*Task brief*
Repeat the lines from the line with "Select the yellow" to the line with "Click Resume in" in the listing below, keeping both end lines and adding nothing.

*Excerpted records*
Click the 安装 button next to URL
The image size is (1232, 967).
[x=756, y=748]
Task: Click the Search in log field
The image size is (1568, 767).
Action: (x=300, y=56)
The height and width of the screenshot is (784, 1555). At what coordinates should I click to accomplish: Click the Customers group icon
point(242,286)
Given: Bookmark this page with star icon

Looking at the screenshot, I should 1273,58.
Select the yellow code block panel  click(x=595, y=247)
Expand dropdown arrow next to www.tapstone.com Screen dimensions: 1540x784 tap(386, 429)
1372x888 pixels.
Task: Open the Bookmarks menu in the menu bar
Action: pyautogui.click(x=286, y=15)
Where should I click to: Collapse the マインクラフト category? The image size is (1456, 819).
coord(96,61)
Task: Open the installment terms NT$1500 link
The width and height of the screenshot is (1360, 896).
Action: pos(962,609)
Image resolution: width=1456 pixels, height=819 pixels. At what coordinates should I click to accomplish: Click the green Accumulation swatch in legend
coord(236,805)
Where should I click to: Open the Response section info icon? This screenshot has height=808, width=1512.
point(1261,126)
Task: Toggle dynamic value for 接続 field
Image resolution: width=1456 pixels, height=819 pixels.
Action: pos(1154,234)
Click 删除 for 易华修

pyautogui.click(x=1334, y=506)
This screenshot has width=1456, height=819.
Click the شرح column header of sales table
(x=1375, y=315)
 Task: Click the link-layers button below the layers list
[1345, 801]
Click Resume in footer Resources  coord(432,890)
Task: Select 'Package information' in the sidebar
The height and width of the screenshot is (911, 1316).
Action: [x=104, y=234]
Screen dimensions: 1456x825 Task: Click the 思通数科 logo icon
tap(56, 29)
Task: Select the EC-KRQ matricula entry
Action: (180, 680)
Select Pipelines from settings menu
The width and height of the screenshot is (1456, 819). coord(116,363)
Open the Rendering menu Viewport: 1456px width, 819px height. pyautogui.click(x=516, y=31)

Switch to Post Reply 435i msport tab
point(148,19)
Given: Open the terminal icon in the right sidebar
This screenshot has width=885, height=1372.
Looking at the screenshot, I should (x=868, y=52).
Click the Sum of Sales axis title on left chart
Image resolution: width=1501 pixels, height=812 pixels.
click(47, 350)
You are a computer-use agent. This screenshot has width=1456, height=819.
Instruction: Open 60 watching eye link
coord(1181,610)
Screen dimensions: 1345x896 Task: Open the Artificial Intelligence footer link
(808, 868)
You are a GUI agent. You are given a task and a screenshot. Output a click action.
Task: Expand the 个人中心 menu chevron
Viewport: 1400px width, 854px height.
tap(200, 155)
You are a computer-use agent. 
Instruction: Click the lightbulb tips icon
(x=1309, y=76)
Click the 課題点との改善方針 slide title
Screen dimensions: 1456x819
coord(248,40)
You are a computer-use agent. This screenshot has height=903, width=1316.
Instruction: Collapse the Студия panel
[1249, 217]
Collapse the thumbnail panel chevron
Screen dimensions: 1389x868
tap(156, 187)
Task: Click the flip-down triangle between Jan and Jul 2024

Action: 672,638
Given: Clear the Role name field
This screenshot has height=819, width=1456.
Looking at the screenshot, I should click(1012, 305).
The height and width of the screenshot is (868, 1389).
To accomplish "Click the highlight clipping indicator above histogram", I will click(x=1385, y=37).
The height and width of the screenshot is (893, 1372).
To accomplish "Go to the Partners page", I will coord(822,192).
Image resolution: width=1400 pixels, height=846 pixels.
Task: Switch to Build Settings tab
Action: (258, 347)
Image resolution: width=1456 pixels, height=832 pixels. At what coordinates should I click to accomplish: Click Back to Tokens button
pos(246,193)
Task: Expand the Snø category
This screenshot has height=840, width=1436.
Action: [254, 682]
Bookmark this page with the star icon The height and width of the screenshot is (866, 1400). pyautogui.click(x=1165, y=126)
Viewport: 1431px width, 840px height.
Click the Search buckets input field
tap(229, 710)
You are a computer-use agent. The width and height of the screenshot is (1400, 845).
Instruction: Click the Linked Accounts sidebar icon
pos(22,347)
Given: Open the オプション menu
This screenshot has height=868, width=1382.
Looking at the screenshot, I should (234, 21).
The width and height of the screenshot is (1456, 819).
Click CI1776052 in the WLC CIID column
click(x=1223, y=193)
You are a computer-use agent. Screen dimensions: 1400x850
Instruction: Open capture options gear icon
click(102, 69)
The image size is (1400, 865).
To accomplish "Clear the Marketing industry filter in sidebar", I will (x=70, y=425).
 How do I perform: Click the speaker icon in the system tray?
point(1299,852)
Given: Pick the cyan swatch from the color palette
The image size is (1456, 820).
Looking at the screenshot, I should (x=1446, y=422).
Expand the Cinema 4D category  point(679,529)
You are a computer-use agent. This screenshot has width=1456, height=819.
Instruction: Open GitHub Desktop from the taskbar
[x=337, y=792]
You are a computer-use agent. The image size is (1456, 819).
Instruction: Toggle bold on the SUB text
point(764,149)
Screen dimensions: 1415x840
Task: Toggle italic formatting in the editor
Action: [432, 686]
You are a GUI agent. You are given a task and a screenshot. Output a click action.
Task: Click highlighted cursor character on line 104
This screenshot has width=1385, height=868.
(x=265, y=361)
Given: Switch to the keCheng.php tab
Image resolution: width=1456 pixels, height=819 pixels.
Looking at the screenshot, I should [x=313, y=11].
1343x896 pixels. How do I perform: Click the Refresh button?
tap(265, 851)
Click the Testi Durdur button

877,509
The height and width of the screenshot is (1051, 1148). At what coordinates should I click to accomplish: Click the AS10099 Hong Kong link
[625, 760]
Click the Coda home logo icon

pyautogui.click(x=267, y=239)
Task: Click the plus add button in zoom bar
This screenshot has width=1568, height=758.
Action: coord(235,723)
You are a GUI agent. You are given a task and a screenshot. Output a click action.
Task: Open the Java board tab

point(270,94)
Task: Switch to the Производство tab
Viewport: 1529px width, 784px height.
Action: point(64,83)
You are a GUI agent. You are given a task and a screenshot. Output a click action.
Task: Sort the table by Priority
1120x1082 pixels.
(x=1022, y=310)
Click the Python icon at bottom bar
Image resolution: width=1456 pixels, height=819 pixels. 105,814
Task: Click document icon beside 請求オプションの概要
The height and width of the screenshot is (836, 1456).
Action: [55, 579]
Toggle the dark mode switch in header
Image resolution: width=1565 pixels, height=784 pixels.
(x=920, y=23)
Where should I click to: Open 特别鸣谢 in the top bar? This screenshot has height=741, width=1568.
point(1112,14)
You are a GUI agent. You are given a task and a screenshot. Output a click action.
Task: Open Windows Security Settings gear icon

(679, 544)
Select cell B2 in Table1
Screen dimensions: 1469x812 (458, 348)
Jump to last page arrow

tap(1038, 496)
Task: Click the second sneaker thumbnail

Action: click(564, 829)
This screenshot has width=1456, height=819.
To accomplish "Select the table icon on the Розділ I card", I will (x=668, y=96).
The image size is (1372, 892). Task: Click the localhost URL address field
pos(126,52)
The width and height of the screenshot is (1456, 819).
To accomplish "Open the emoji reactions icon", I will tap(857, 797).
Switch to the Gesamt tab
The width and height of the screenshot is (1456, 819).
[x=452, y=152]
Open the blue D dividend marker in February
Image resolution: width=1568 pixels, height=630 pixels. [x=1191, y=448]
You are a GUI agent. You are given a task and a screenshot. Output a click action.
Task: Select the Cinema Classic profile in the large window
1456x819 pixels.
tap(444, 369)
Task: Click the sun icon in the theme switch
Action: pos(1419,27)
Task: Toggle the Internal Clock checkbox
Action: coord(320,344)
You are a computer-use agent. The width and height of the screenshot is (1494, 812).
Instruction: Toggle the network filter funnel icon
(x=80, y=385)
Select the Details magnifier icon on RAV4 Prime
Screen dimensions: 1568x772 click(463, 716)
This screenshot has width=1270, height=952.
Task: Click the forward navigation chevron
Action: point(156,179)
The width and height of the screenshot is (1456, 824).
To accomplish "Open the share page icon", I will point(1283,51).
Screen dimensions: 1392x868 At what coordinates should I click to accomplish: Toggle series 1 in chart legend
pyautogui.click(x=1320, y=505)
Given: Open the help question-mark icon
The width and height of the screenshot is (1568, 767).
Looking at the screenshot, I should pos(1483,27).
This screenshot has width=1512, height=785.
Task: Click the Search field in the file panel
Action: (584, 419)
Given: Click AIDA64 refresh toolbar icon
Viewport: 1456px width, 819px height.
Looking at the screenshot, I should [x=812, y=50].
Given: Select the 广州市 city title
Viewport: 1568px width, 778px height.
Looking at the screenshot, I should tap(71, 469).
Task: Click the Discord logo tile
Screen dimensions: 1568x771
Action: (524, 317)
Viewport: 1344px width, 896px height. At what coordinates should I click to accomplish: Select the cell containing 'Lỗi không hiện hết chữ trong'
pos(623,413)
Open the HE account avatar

*Result of the exercise*
Select the yellow code block panel  click(x=595, y=247)
Expand dropdown arrow next to www.tapstone.com Screen dimensions: 1540x784 tap(386, 429)
1372x888 pixels.
Task: Open the Bookmarks menu in the menu bar
Action: pyautogui.click(x=286, y=15)
Where should I click to: Collapse the マインクラフト category? The image size is (1456, 819).
coord(96,61)
Task: Open the installment terms NT$1500 link
The width and height of the screenshot is (1360, 896).
Action: pos(962,609)
Image resolution: width=1456 pixels, height=819 pixels. At what coordinates should I click to accomplish: Click the green Accumulation swatch in legend
coord(236,805)
Where should I click to: Open the Response section info icon? This screenshot has height=808, width=1512.
point(1261,126)
Task: Toggle dynamic value for 接続 field
Image resolution: width=1456 pixels, height=819 pixels.
Action: pos(1154,234)
Click 删除 for 易华修

pyautogui.click(x=1334, y=506)
This screenshot has width=1456, height=819.
Click the شرح column header of sales table
(x=1375, y=315)
 Task: Click the link-layers button below the layers list
[1345, 801]
Click Resume in footer Resources  coord(432,890)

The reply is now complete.